DATA -
----------

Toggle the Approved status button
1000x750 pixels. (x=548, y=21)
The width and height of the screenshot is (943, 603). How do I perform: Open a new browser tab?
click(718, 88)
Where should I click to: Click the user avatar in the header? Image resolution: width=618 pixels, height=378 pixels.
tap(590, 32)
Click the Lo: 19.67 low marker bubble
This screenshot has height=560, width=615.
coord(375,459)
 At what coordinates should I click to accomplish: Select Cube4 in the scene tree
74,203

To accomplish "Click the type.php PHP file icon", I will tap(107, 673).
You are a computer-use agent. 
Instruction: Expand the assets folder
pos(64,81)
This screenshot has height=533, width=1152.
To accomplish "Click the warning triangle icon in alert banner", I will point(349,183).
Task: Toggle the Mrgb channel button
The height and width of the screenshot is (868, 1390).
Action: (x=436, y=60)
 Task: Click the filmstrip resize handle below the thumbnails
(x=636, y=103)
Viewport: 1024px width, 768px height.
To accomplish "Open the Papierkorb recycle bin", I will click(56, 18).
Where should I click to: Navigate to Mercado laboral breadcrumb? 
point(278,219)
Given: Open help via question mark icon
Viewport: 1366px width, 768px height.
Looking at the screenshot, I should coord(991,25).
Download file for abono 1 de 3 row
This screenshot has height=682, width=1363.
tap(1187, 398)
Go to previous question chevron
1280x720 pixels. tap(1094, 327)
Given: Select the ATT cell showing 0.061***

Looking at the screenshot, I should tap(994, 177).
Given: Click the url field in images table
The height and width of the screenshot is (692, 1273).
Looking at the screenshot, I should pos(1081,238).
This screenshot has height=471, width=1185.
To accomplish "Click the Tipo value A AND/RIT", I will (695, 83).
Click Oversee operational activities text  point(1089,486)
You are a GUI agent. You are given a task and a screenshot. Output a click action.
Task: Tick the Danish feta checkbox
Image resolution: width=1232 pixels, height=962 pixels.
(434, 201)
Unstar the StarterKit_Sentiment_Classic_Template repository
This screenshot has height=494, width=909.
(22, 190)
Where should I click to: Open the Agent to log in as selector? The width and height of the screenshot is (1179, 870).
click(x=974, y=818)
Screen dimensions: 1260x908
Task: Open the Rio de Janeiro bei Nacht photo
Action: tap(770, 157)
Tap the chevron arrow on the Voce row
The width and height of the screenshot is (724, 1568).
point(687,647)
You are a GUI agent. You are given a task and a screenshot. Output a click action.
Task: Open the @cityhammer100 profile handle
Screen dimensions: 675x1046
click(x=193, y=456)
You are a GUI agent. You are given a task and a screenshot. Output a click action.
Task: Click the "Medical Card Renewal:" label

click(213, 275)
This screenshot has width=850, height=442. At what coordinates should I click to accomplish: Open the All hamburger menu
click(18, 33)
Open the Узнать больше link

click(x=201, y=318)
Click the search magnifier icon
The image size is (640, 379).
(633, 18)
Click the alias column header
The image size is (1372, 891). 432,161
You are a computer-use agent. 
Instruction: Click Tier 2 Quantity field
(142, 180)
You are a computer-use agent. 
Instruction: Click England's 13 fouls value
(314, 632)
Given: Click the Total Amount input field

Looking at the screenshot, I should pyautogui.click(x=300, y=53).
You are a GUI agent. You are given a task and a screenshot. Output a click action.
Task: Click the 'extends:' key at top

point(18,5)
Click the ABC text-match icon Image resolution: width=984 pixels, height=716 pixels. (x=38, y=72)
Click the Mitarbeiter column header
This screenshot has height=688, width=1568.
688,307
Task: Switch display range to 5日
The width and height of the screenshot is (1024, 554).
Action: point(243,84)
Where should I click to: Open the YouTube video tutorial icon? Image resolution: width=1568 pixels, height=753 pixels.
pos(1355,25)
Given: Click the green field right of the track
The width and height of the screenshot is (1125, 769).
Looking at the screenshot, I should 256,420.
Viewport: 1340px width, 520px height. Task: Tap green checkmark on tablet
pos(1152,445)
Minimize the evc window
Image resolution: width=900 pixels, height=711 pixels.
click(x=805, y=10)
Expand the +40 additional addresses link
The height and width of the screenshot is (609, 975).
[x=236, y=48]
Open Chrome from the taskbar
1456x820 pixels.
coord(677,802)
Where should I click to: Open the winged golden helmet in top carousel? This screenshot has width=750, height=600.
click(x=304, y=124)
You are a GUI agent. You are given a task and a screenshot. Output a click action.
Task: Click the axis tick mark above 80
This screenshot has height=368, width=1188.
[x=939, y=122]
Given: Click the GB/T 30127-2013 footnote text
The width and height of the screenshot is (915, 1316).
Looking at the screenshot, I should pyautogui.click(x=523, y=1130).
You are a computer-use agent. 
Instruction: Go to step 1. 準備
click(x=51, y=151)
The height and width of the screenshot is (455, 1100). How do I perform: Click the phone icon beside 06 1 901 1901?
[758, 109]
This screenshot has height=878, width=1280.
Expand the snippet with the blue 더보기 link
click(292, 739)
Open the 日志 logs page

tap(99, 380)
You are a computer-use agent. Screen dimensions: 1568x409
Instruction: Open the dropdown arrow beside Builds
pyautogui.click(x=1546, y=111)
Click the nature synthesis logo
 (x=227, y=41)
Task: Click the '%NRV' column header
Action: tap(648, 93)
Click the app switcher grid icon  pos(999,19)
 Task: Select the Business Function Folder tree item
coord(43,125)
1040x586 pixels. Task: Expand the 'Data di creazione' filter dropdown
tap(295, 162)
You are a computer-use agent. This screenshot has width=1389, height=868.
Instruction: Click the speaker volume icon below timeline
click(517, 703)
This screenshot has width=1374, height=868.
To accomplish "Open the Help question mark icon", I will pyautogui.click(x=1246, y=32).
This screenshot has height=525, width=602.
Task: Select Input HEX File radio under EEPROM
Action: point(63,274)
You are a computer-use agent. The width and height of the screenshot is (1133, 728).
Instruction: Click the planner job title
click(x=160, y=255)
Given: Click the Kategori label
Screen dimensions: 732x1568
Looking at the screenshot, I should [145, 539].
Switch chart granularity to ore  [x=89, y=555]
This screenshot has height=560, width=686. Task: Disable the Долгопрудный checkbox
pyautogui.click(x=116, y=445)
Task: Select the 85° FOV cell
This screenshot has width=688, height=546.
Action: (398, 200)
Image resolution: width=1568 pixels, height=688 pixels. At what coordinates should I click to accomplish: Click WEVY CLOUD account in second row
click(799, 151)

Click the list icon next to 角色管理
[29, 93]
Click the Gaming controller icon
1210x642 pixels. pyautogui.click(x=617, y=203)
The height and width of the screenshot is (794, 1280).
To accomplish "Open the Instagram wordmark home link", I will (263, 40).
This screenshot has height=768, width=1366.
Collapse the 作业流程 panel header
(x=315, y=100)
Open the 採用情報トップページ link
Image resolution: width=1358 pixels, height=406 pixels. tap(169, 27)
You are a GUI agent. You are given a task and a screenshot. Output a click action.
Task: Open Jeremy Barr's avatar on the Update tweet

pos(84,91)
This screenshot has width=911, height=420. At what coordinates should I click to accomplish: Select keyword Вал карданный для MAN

----------

WHAT YOU SHOULD DO - Restate the full data above, keeping each word intact.

SOLUTION TO THE EXERCISE -
Toggle the Approved status button
1000x750 pixels. (x=548, y=21)
The width and height of the screenshot is (943, 603). How do I perform: Open a new browser tab?
click(718, 88)
Where should I click to: Click the user avatar in the header? Image resolution: width=618 pixels, height=378 pixels.
tap(590, 32)
Click the Lo: 19.67 low marker bubble
This screenshot has height=560, width=615.
coord(375,459)
 At what coordinates should I click to accomplish: Select Cube4 in the scene tree
74,203

To accomplish "Click the type.php PHP file icon", I will tap(107, 673).
You are a computer-use agent. 
Instruction: Expand the assets folder
pos(64,81)
This screenshot has height=533, width=1152.
To accomplish "Click the warning triangle icon in alert banner", I will point(349,183).
Task: Toggle the Mrgb channel button
The height and width of the screenshot is (868, 1390).
Action: (x=436, y=60)
 Task: Click the filmstrip resize handle below the thumbnails
(x=636, y=103)
Viewport: 1024px width, 768px height.
To accomplish "Open the Papierkorb recycle bin", I will click(56, 18).
Where should I click to: Navigate to Mercado laboral breadcrumb? 
point(278,219)
Given: Open help via question mark icon
Viewport: 1366px width, 768px height.
Looking at the screenshot, I should coord(991,25).
Download file for abono 1 de 3 row
This screenshot has height=682, width=1363.
tap(1187, 398)
Go to previous question chevron
1280x720 pixels. tap(1094, 327)
Given: Select the ATT cell showing 0.061***

Looking at the screenshot, I should tap(994, 177).
Given: Click the url field in images table
The height and width of the screenshot is (692, 1273).
Looking at the screenshot, I should pos(1081,238).
This screenshot has height=471, width=1185.
To accomplish "Click the Tipo value A AND/RIT", I will (695, 83).
Click Oversee operational activities text  point(1089,486)
You are a GUI agent. You are given a task and a screenshot. Output a click action.
Task: Tick the Danish feta checkbox
Image resolution: width=1232 pixels, height=962 pixels.
(434, 201)
Unstar the StarterKit_Sentiment_Classic_Template repository
This screenshot has height=494, width=909.
(22, 190)
Where should I click to: Open the Agent to log in as selector? The width and height of the screenshot is (1179, 870).
click(x=974, y=818)
Screen dimensions: 1260x908
Task: Open the Rio de Janeiro bei Nacht photo
Action: tap(770, 157)
Tap the chevron arrow on the Voce row
The width and height of the screenshot is (724, 1568).
point(687,647)
You are a GUI agent. You are given a task and a screenshot. Output a click action.
Task: Open the @cityhammer100 profile handle
Screen dimensions: 675x1046
click(x=193, y=456)
You are a GUI agent. You are given a task and a screenshot. Output a click action.
Task: Click the "Medical Card Renewal:" label

click(213, 275)
This screenshot has width=850, height=442. At what coordinates should I click to accomplish: Open the All hamburger menu
click(18, 33)
Open the Узнать больше link

click(x=201, y=318)
Click the search magnifier icon
The image size is (640, 379).
(633, 18)
Click the alias column header
The image size is (1372, 891). 432,161
You are a computer-use agent. 
Instruction: Click Tier 2 Quantity field
(142, 180)
You are a computer-use agent. 
Instruction: Click England's 13 fouls value
(314, 632)
Given: Click the Total Amount input field

Looking at the screenshot, I should pyautogui.click(x=300, y=53).
You are a GUI agent. You are given a task and a screenshot. Output a click action.
Task: Click the 'extends:' key at top

point(18,5)
Click the ABC text-match icon Image resolution: width=984 pixels, height=716 pixels. (x=38, y=72)
Click the Mitarbeiter column header
This screenshot has height=688, width=1568.
688,307
Task: Switch display range to 5日
The width and height of the screenshot is (1024, 554).
Action: point(243,84)
Where should I click to: Open the YouTube video tutorial icon? Image resolution: width=1568 pixels, height=753 pixels.
pos(1355,25)
Given: Click the green field right of the track
The width and height of the screenshot is (1125, 769).
Looking at the screenshot, I should 256,420.
Viewport: 1340px width, 520px height. Task: Tap green checkmark on tablet
pos(1152,445)
Minimize the evc window
Image resolution: width=900 pixels, height=711 pixels.
click(x=805, y=10)
Expand the +40 additional addresses link
The height and width of the screenshot is (609, 975).
[x=236, y=48]
Open Chrome from the taskbar
1456x820 pixels.
coord(677,802)
Where should I click to: Open the winged golden helmet in top carousel? This screenshot has width=750, height=600.
click(x=304, y=124)
You are a GUI agent. You are given a task and a screenshot. Output a click action.
Task: Click the axis tick mark above 80
This screenshot has height=368, width=1188.
[x=939, y=122]
Given: Click the GB/T 30127-2013 footnote text
The width and height of the screenshot is (915, 1316).
Looking at the screenshot, I should pyautogui.click(x=523, y=1130).
You are a computer-use agent. 
Instruction: Go to step 1. 準備
click(x=51, y=151)
The height and width of the screenshot is (455, 1100). How do I perform: Click the phone icon beside 06 1 901 1901?
[758, 109]
This screenshot has height=878, width=1280.
Expand the snippet with the blue 더보기 link
click(292, 739)
Open the 日志 logs page

tap(99, 380)
You are a computer-use agent. Screen dimensions: 1568x409
Instruction: Open the dropdown arrow beside Builds
pyautogui.click(x=1546, y=111)
Click the nature synthesis logo
 (x=227, y=41)
Task: Click the '%NRV' column header
Action: tap(648, 93)
Click the app switcher grid icon  pos(999,19)
 Task: Select the Business Function Folder tree item
coord(43,125)
1040x586 pixels. Task: Expand the 'Data di creazione' filter dropdown
tap(295, 162)
You are a computer-use agent. This screenshot has width=1389, height=868.
Instruction: Click the speaker volume icon below timeline
click(517, 703)
This screenshot has width=1374, height=868.
To accomplish "Open the Help question mark icon", I will pyautogui.click(x=1246, y=32).
This screenshot has height=525, width=602.
Task: Select Input HEX File radio under EEPROM
Action: point(63,274)
You are a computer-use agent. The width and height of the screenshot is (1133, 728).
Instruction: Click the planner job title
click(x=160, y=255)
Given: Click the Kategori label
Screen dimensions: 732x1568
Looking at the screenshot, I should [145, 539].
Switch chart granularity to ore  [x=89, y=555]
This screenshot has height=560, width=686. Task: Disable the Долгопрудный checkbox
pyautogui.click(x=116, y=445)
Task: Select the 85° FOV cell
This screenshot has width=688, height=546.
Action: (398, 200)
Image resolution: width=1568 pixels, height=688 pixels. At what coordinates should I click to accomplish: Click WEVY CLOUD account in second row
click(799, 151)

Click the list icon next to 角色管理
[29, 93]
Click the Gaming controller icon
1210x642 pixels. pyautogui.click(x=617, y=203)
The height and width of the screenshot is (794, 1280).
To accomplish "Open the Instagram wordmark home link", I will (263, 40).
This screenshot has height=768, width=1366.
Collapse the 作业流程 panel header
(x=315, y=100)
Open the 採用情報トップページ link
Image resolution: width=1358 pixels, height=406 pixels. tap(169, 27)
You are a GUI agent. You are given a task and a screenshot. Output a click action.
Task: Open Jeremy Barr's avatar on the Update tweet

pos(84,91)
This screenshot has width=911, height=420. At what coordinates should I click to accomplish: Select keyword Вал карданный для MAN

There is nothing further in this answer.